** AIM OF THE EXERCISE **
Search the records for "will". Copy every line where it appears.

++++++++++

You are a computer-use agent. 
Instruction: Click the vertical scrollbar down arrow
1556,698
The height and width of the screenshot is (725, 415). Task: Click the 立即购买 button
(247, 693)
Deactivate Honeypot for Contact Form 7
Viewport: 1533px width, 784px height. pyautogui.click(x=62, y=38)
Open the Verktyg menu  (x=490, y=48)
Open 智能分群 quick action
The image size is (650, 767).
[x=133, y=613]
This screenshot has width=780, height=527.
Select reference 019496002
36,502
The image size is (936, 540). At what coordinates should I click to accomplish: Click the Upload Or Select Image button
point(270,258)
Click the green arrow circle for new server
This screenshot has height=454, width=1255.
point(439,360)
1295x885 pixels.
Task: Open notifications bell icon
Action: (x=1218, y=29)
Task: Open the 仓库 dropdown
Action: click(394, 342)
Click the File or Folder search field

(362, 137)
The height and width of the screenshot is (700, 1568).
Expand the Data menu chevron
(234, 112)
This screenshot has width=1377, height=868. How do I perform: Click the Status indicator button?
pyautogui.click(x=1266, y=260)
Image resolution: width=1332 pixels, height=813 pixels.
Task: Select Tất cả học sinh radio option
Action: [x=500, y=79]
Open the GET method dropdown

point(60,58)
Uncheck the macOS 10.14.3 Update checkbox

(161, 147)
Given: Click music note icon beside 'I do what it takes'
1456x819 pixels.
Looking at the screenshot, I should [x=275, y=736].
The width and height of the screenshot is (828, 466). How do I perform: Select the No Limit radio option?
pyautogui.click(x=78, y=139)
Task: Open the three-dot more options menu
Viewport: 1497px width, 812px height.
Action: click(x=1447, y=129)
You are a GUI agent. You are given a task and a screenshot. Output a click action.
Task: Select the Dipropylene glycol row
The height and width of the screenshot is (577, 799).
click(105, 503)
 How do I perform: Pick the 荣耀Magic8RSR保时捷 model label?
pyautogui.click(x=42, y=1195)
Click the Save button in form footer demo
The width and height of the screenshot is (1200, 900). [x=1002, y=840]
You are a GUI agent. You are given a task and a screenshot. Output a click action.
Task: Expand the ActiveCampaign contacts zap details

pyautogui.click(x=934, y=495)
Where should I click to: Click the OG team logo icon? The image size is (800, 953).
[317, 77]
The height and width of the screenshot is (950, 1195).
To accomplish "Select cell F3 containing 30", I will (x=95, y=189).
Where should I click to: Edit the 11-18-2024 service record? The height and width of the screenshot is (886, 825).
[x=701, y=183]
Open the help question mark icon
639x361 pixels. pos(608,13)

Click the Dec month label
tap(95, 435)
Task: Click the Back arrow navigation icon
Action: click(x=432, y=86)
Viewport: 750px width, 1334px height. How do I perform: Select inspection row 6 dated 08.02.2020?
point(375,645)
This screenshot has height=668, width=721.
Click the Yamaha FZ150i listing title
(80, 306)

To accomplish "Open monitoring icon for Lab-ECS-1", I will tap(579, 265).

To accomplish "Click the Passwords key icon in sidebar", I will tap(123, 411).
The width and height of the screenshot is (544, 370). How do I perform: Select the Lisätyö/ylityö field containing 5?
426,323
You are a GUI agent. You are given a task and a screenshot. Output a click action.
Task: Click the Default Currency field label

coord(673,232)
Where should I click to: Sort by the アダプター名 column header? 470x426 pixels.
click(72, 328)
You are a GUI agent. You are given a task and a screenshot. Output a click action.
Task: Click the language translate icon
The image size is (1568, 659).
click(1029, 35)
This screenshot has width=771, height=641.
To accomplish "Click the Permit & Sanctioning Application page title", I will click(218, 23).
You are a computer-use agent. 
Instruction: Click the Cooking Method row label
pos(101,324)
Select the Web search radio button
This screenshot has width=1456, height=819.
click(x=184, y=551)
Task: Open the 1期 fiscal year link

++++++++++

** COMPLETED TASK **
To accomplish "Select cell F3 containing 30", I will (x=95, y=189).
To accomplish "Open monitoring icon for Lab-ECS-1", I will tap(579, 265).
To accomplish "Click the Passwords key icon in sidebar", I will tap(123, 411).
To accomplish "Click the Permit & Sanctioning Application page title", I will click(218, 23).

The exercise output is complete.